## Dataset records
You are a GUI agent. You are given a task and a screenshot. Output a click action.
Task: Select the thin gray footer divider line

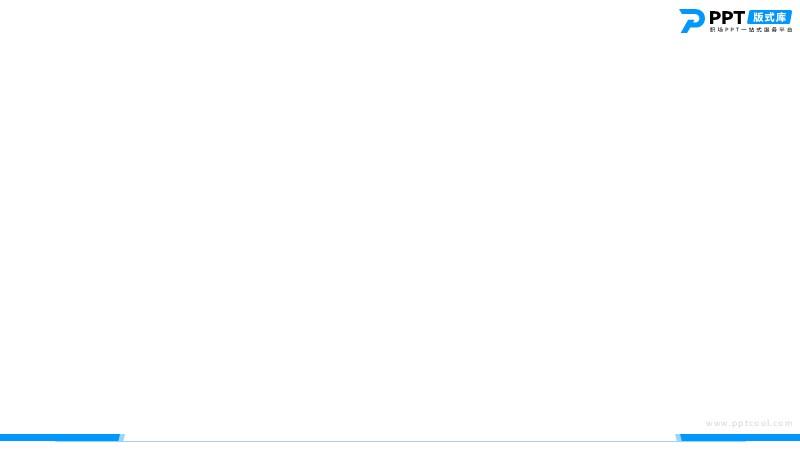[400, 441]
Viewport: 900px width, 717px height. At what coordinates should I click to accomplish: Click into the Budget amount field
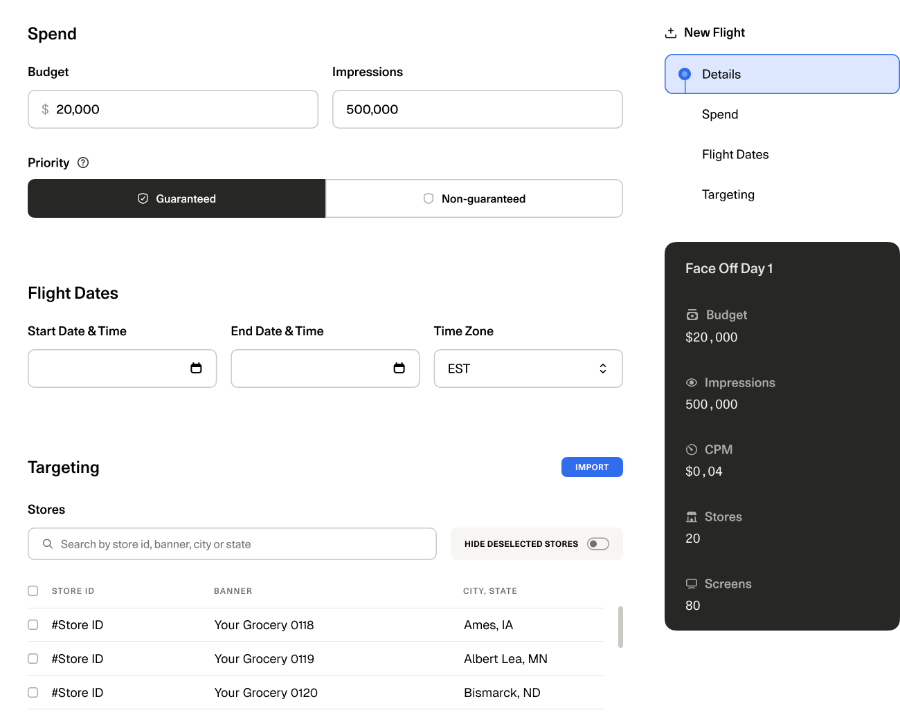(x=180, y=110)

## How to complete this task
Give the data again exactly as written, with all pictures left out.

## Task answer
You are a GUI agent. You are given a task and a screenshot. Output a click action.
Task: Select the thin gray footer divider line

[400, 441]
Viewport: 900px width, 717px height. At what coordinates should I click to accomplish: Click into the Budget amount field
(x=180, y=110)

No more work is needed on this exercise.